Activity: The entries below should be copied exactly and completely.

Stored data
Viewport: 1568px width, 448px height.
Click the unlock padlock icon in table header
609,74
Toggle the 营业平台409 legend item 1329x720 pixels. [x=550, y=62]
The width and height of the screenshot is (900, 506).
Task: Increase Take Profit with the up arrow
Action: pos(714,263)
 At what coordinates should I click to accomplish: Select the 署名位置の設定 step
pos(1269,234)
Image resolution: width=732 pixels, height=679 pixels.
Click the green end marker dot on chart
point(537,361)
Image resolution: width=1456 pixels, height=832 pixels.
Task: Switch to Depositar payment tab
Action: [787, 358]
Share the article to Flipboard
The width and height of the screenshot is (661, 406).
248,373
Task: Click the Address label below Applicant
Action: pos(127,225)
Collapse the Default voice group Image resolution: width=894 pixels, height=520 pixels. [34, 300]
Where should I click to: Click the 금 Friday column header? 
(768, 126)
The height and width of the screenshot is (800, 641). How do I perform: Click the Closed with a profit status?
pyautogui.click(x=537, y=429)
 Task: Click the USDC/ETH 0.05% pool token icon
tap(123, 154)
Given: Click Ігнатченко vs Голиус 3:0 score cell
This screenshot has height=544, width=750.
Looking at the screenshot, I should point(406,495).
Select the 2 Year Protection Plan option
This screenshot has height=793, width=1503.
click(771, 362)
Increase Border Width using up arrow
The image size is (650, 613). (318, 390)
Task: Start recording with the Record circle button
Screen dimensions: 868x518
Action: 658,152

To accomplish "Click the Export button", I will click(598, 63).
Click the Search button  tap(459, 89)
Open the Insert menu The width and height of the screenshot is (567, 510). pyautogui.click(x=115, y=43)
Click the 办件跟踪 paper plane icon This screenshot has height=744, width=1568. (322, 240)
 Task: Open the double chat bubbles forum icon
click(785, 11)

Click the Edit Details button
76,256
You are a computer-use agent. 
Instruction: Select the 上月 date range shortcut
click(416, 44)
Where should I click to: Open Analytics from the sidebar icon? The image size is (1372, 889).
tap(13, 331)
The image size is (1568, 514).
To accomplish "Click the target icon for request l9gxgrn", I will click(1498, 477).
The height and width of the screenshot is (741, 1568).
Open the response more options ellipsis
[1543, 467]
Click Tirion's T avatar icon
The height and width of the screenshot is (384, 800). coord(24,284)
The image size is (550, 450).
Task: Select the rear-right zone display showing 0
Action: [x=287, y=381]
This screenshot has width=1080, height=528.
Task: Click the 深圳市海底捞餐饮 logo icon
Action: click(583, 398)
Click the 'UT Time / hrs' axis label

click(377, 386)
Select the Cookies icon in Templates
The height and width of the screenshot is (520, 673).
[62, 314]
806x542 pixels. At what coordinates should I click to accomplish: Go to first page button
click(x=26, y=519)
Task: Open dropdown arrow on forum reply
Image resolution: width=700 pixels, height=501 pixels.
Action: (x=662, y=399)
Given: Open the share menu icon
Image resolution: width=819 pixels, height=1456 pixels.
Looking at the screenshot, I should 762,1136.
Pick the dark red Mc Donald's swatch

Response:
Viewport: 1568px width, 448px height.
Click the unlock padlock icon in table header
609,74
Toggle the 营业平台409 legend item 1329x720 pixels. [x=550, y=62]
The width and height of the screenshot is (900, 506).
Task: Increase Take Profit with the up arrow
Action: pos(714,263)
 At what coordinates should I click to accomplish: Select the 署名位置の設定 step
pos(1269,234)
Image resolution: width=732 pixels, height=679 pixels.
Click the green end marker dot on chart
point(537,361)
Image resolution: width=1456 pixels, height=832 pixels.
Task: Switch to Depositar payment tab
Action: [787, 358]
Share the article to Flipboard
The width and height of the screenshot is (661, 406).
248,373
Task: Click the Address label below Applicant
Action: pos(127,225)
Collapse the Default voice group Image resolution: width=894 pixels, height=520 pixels. [34, 300]
Where should I click to: Click the 금 Friday column header? 
(768, 126)
The height and width of the screenshot is (800, 641). How do I perform: Click the Closed with a profit status?
pyautogui.click(x=537, y=429)
 Task: Click the USDC/ETH 0.05% pool token icon
tap(123, 154)
Given: Click Ігнатченко vs Голиус 3:0 score cell
This screenshot has height=544, width=750.
Looking at the screenshot, I should point(406,495).
Select the 2 Year Protection Plan option
This screenshot has height=793, width=1503.
click(771, 362)
Increase Border Width using up arrow
The image size is (650, 613). (318, 390)
Task: Start recording with the Record circle button
Screen dimensions: 868x518
Action: 658,152

To accomplish "Click the Export button", I will click(598, 63).
Click the Search button  tap(459, 89)
Open the Insert menu The width and height of the screenshot is (567, 510). pyautogui.click(x=115, y=43)
Click the 办件跟踪 paper plane icon This screenshot has height=744, width=1568. (322, 240)
 Task: Open the double chat bubbles forum icon
click(785, 11)

Click the Edit Details button
76,256
You are a computer-use agent. 
Instruction: Select the 上月 date range shortcut
click(416, 44)
Where should I click to: Open Analytics from the sidebar icon? The image size is (1372, 889).
tap(13, 331)
The image size is (1568, 514).
To accomplish "Click the target icon for request l9gxgrn", I will click(1498, 477).
The height and width of the screenshot is (741, 1568).
Open the response more options ellipsis
[1543, 467]
Click Tirion's T avatar icon
The height and width of the screenshot is (384, 800). coord(24,284)
The image size is (550, 450).
Task: Select the rear-right zone display showing 0
Action: [x=287, y=381]
This screenshot has width=1080, height=528.
Task: Click the 深圳市海底捞餐饮 logo icon
Action: click(583, 398)
Click the 'UT Time / hrs' axis label

click(377, 386)
Select the Cookies icon in Templates
The height and width of the screenshot is (520, 673).
[62, 314]
806x542 pixels. At what coordinates should I click to accomplish: Go to first page button
click(x=26, y=519)
Task: Open dropdown arrow on forum reply
Image resolution: width=700 pixels, height=501 pixels.
Action: (x=662, y=399)
Given: Open the share menu icon
Image resolution: width=819 pixels, height=1456 pixels.
Looking at the screenshot, I should 762,1136.
Pick the dark red Mc Donald's swatch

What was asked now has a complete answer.